Put the stretch of lines from the first one below through the line containing "point(995,472)" into a numbered list, skipping any blank lines.

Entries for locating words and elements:
# # # #

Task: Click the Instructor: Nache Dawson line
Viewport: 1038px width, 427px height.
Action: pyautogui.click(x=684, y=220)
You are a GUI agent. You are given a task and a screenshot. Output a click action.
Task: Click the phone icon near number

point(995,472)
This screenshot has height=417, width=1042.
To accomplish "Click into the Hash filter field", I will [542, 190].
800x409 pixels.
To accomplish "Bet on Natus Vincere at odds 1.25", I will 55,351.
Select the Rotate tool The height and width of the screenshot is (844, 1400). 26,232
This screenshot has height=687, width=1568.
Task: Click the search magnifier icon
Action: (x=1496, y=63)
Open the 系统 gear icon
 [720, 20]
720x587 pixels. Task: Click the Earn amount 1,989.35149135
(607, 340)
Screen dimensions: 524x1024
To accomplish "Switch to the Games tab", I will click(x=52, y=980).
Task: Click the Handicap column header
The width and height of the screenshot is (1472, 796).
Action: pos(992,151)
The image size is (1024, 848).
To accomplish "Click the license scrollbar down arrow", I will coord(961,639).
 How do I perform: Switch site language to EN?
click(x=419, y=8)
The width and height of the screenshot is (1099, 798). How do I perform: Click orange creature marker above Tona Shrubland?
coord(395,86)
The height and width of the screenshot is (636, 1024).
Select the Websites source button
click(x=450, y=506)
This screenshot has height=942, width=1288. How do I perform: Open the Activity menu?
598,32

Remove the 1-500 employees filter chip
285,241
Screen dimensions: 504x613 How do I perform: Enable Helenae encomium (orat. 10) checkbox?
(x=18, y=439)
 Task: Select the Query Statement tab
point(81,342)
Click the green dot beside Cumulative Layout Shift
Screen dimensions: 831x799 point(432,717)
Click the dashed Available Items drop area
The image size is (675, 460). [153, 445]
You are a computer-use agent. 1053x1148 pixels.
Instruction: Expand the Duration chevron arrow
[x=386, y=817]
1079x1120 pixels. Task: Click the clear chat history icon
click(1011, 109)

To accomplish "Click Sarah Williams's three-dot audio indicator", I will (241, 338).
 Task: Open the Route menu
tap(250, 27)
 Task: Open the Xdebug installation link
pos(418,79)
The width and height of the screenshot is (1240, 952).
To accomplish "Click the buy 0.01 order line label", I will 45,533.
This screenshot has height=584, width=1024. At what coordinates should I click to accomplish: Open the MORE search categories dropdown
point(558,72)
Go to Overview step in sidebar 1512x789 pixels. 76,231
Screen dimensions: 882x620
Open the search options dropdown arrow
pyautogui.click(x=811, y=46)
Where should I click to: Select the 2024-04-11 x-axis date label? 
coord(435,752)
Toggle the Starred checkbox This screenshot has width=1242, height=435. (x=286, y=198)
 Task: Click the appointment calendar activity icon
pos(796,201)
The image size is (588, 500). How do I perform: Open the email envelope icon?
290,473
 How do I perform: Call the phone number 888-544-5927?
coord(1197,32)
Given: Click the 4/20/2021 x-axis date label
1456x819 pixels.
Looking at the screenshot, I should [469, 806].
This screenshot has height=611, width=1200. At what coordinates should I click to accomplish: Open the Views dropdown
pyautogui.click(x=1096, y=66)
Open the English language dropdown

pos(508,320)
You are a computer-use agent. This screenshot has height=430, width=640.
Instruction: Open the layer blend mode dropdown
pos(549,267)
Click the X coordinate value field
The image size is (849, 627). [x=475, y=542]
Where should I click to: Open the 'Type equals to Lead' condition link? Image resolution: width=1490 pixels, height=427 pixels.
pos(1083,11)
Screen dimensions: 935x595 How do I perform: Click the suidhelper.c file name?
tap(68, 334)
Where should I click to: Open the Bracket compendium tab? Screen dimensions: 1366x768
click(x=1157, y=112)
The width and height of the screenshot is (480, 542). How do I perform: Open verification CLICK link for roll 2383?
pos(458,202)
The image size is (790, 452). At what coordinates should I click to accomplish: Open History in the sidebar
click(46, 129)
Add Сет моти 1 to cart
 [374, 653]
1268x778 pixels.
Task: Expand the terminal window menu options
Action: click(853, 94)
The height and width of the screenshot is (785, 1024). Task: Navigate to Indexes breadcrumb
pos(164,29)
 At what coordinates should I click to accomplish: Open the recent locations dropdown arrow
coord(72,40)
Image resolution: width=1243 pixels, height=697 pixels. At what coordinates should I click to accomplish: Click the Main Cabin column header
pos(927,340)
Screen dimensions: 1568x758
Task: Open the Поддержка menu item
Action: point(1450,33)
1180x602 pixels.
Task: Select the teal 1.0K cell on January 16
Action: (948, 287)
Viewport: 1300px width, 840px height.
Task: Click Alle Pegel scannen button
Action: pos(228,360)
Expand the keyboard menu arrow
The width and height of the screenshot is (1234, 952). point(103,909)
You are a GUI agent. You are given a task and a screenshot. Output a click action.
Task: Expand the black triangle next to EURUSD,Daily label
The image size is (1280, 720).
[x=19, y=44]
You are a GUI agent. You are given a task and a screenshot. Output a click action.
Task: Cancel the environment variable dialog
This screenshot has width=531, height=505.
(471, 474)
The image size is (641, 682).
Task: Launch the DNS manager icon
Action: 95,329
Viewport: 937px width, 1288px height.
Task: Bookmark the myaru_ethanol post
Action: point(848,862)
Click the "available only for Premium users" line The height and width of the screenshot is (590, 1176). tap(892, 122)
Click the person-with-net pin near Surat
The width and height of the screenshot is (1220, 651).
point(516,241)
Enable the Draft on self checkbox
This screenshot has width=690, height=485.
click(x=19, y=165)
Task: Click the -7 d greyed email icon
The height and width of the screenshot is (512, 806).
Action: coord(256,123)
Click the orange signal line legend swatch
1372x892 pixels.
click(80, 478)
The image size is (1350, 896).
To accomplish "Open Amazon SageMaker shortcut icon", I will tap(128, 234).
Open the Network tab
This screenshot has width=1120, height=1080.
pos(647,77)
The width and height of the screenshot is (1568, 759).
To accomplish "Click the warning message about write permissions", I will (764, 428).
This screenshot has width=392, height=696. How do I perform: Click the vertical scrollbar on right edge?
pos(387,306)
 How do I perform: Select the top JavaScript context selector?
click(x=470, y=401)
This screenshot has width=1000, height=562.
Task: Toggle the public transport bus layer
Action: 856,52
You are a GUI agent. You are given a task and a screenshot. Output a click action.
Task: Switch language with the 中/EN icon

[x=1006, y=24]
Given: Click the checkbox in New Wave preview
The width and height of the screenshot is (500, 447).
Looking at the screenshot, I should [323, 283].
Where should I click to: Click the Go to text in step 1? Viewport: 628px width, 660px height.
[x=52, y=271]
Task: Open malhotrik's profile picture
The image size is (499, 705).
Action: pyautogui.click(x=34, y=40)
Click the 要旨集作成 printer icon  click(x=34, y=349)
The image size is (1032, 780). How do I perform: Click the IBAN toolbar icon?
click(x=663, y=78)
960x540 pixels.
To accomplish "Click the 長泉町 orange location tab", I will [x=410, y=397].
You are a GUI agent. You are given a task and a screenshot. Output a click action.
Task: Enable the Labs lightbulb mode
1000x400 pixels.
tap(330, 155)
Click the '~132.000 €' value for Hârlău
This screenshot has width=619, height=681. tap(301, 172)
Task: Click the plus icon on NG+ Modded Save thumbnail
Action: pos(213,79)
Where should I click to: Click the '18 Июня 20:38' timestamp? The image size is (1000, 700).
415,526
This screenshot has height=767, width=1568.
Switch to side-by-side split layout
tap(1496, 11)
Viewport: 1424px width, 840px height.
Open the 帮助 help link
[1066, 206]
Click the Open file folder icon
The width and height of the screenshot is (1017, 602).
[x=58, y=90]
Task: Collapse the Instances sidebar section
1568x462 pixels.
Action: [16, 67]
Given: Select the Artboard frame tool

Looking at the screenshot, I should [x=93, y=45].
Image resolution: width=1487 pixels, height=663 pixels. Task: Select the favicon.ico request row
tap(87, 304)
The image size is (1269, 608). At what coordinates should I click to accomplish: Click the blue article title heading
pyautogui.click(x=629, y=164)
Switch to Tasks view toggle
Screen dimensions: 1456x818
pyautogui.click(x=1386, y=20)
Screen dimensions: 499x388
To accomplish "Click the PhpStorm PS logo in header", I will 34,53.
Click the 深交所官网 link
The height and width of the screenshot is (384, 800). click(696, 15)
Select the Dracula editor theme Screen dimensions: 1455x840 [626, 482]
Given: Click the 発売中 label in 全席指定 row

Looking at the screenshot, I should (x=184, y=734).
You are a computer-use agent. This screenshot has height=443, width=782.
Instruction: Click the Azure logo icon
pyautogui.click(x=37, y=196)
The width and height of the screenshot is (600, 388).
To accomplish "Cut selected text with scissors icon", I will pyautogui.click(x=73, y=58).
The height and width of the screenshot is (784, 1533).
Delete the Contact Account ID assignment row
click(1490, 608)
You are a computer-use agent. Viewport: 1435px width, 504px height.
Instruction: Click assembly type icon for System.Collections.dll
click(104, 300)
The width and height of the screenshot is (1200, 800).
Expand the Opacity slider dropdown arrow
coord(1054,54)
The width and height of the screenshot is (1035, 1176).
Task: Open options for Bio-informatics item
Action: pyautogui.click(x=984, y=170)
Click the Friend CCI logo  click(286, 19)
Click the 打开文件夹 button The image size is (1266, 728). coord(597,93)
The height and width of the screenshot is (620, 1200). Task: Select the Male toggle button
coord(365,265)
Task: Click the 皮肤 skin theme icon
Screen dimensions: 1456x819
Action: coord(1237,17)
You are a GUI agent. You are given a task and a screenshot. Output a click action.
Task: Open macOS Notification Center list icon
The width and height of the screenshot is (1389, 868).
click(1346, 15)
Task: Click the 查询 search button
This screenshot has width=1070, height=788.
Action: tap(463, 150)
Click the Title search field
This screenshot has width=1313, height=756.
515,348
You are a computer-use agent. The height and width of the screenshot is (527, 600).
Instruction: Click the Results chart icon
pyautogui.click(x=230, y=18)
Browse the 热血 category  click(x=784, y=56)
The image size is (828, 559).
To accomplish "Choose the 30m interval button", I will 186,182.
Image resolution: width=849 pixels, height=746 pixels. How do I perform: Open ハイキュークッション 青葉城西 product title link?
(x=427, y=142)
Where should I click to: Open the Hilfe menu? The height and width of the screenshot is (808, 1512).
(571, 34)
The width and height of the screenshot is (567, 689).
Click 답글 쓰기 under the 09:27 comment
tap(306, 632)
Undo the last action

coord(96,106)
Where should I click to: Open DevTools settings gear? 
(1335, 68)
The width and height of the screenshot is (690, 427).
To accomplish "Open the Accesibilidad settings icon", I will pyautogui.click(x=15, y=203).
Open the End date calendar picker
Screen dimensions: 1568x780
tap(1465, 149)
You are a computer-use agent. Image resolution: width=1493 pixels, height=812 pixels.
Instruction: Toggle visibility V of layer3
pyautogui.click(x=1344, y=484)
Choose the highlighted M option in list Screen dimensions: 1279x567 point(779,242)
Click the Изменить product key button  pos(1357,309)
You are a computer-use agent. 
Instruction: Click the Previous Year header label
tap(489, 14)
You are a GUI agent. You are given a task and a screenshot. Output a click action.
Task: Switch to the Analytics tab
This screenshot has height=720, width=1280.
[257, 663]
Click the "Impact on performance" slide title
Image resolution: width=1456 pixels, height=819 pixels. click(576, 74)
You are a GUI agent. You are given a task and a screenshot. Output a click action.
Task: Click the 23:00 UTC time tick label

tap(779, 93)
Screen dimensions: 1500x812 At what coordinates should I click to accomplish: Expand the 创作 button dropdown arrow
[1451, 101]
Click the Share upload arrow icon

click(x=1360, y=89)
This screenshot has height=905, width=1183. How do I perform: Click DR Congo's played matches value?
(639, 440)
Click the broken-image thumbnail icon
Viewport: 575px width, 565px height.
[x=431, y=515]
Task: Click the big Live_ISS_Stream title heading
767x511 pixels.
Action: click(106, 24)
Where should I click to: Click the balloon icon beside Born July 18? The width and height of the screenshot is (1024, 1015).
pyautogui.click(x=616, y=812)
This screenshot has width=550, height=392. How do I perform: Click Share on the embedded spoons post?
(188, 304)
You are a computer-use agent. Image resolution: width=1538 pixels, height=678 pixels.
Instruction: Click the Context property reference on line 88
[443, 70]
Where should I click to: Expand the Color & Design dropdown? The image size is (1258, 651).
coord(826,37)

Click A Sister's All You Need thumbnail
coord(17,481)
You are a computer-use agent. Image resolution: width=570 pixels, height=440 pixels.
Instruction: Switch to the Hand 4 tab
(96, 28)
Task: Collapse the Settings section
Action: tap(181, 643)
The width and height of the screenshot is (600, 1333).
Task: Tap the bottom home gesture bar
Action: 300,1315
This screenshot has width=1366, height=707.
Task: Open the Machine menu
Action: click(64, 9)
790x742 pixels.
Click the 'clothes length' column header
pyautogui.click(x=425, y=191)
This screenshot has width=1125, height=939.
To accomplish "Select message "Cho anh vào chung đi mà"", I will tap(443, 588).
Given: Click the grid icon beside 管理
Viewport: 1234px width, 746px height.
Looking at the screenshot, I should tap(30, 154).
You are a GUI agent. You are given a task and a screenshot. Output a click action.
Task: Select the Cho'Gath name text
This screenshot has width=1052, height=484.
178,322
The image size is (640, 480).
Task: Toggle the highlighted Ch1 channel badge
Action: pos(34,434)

# # # #

RESPONSE TO THE EXERCISE
1. Task: Click the Instructor: Nache Dawson line
2. Viewport: 1038px width, 427px height.
3. Action: pyautogui.click(x=684, y=220)
4. You are a GUI agent. You are given a task and a screenshot. Output a click action.
5. Task: Click the phone icon near number
6. point(995,472)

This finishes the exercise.